Enhanced differentiation. The existing multilateral EaP framework already enables regional cooperation on such vital issues as security, connectivity, and climate change, and strengthens the EaP countries’ collective clout and visibility vis-à-vis Brussels.

However, to tackle the daunting problems facing each EaP country, the EU needs to further differentiate and intensify its bilateral relations in the Eastern neighbourhood. Brussels should better address each country’s unique circumstances through tailored policies, targeted incentives, and customised action plans.

Deepened integration. For the Association Trio Ukraine, Moldova and Georgia, an enhanced differentiation would mean deeper integration into the EU in several areas, including more support for approximation of their legislation to the EU acquis, their intensified participation in the Union’s single market (especially concerning energy and banking), and improved cooperation in areas such as transport, digitalisation, and security.

It also implies speedier inclusion in more and more internal EU programmes and agencies, a closer overall institutional relationship, and expanded high-level bilateral as well as multilateral meeting formats.

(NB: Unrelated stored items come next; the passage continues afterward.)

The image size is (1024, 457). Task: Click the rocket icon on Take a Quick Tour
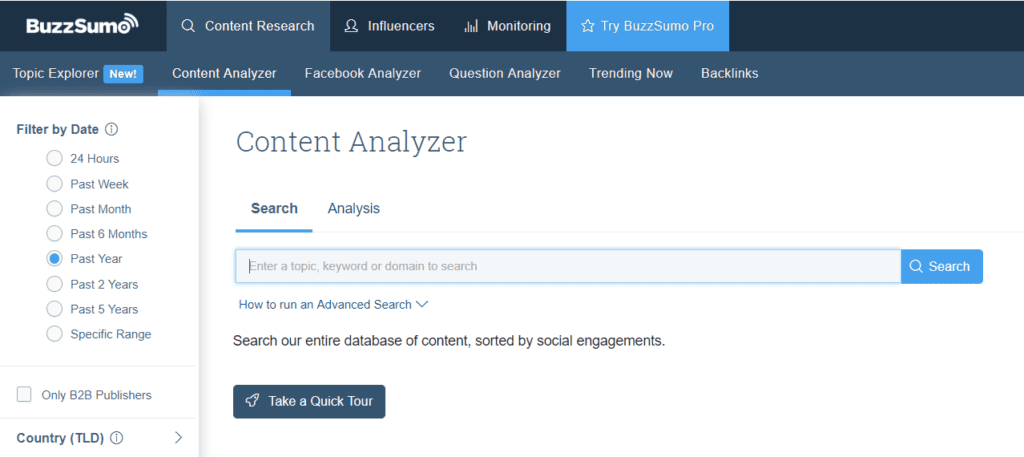pos(252,401)
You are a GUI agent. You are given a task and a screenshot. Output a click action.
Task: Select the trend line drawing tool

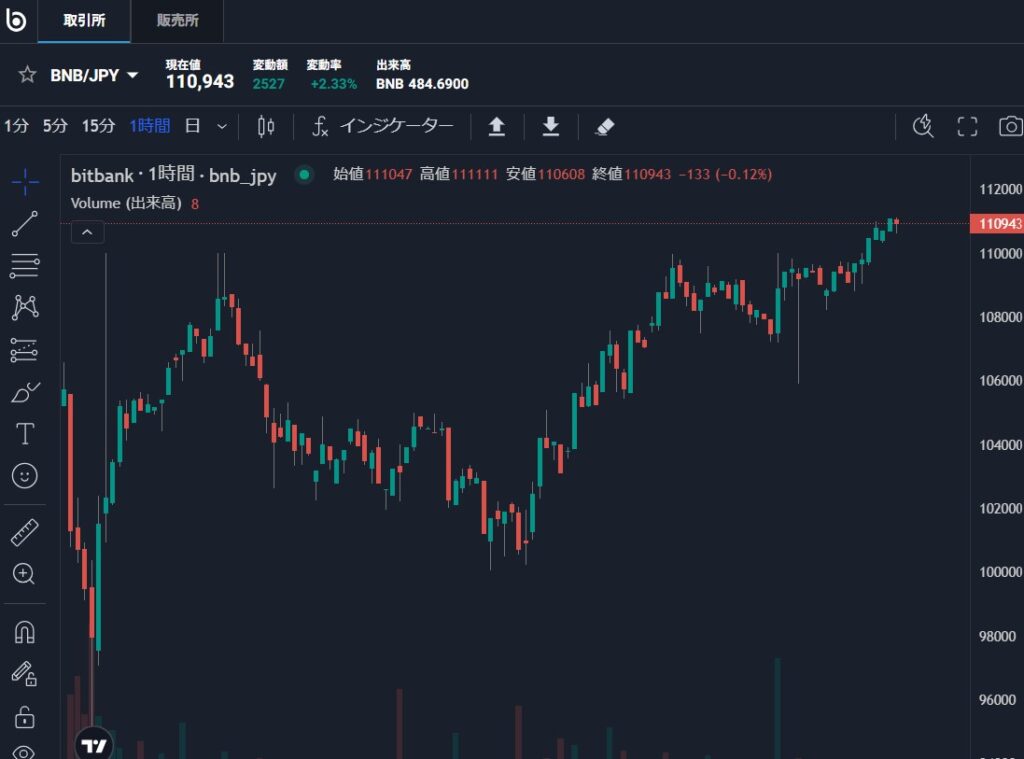pos(25,224)
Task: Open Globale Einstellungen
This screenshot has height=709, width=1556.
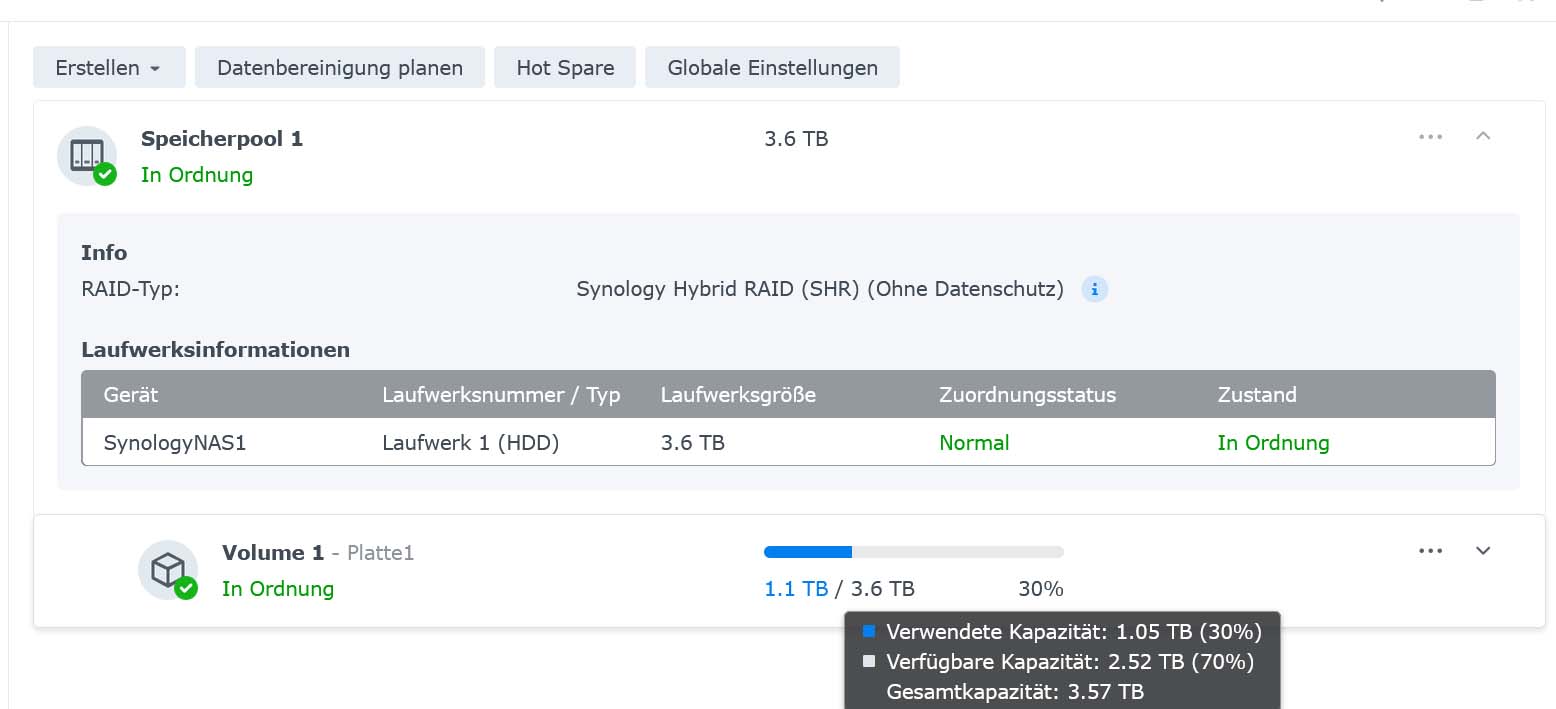Action: (772, 67)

Expanded security cooperation. The EU needs to better ensure political stability, economic prosperity, and success of reform efforts in the EaP region, and more importantly, to remedy the continuously deteriorating security situation in both Western and Eastern Europe.

To do so it is imperative to increase the EU’s security cooperation with the Association Trio. The EU’s lacking engagement has impeded its influence and value as a serious geopolitical partner, hampered the success of the EaP, and encouraged other actors to move positions forward.

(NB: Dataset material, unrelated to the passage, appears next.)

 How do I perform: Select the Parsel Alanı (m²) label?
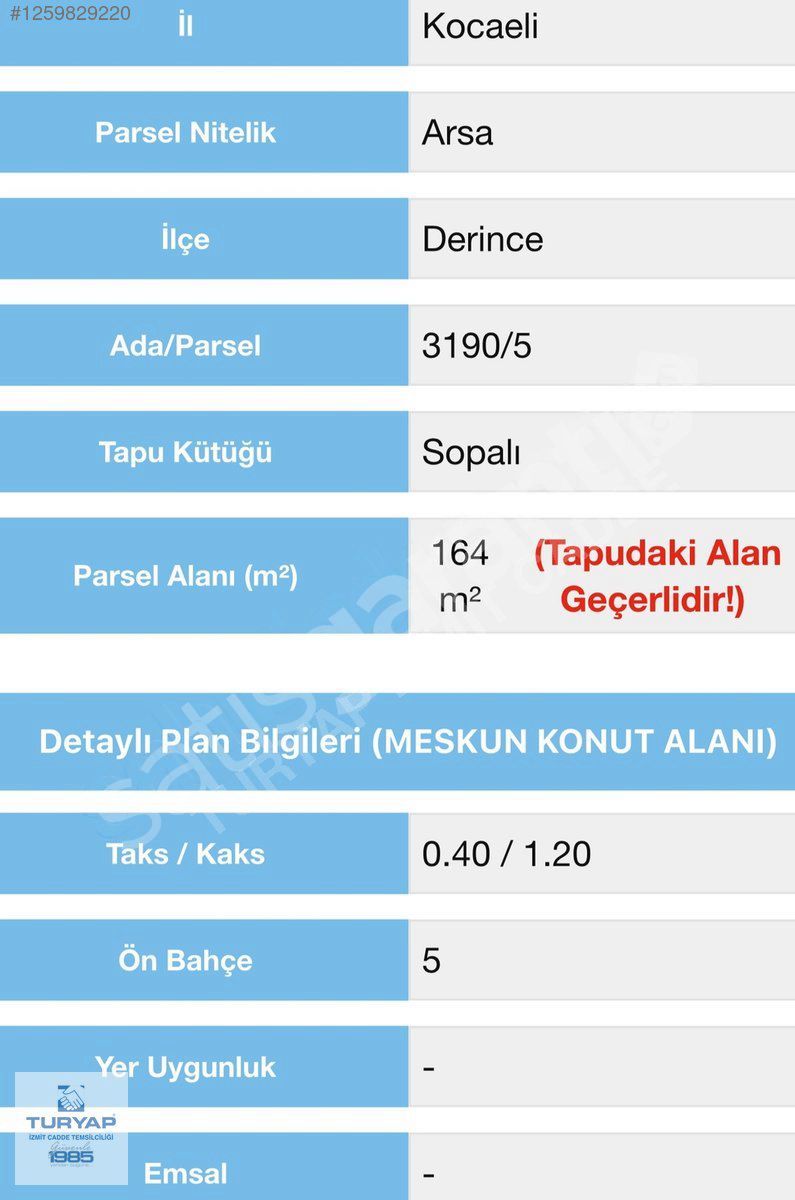tap(185, 576)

If the EU is to become a strategically autonomous geopolitical actor, if the EaP is to deliver true change, and if Europe is to be safe, the EU must start investing serious thoughts and means in the security of its Eastern neighbourhood.

Strengthened defence against hybrid threats. Crucial for the future security of both the EaP region and the EU is deepened cooperation on countering hybrid threats.

A new EU Hybrid Threats Toolbox should be implemented together with the Association Trio. The toolbox needs to cut across different parts of the EU and national structures as well as include measures such as upgraded strategic communication, heightened EU visibility at the citizen level, and boosted support to independent local media.

Reclaimed democratic engagement. In its increasingly opportunistic and transactional approach to the EaP, the EU has often turned a blind eye to slow, manipulated, absent or reversed reforms.

As a result, the EU’s larger agenda is undermined, and Brussels is losing credibility.

While larger geopolitical ramifications cannot be ignored, the EU should not forsake its chief policy instrument – its normative power.

To ensure the sustainable implementation of reform, and uphold the empowering democratic vision, the EU should increase its focus on institution-building, systematic and “smart” conditionality, and a widened and diversified civil society engagement.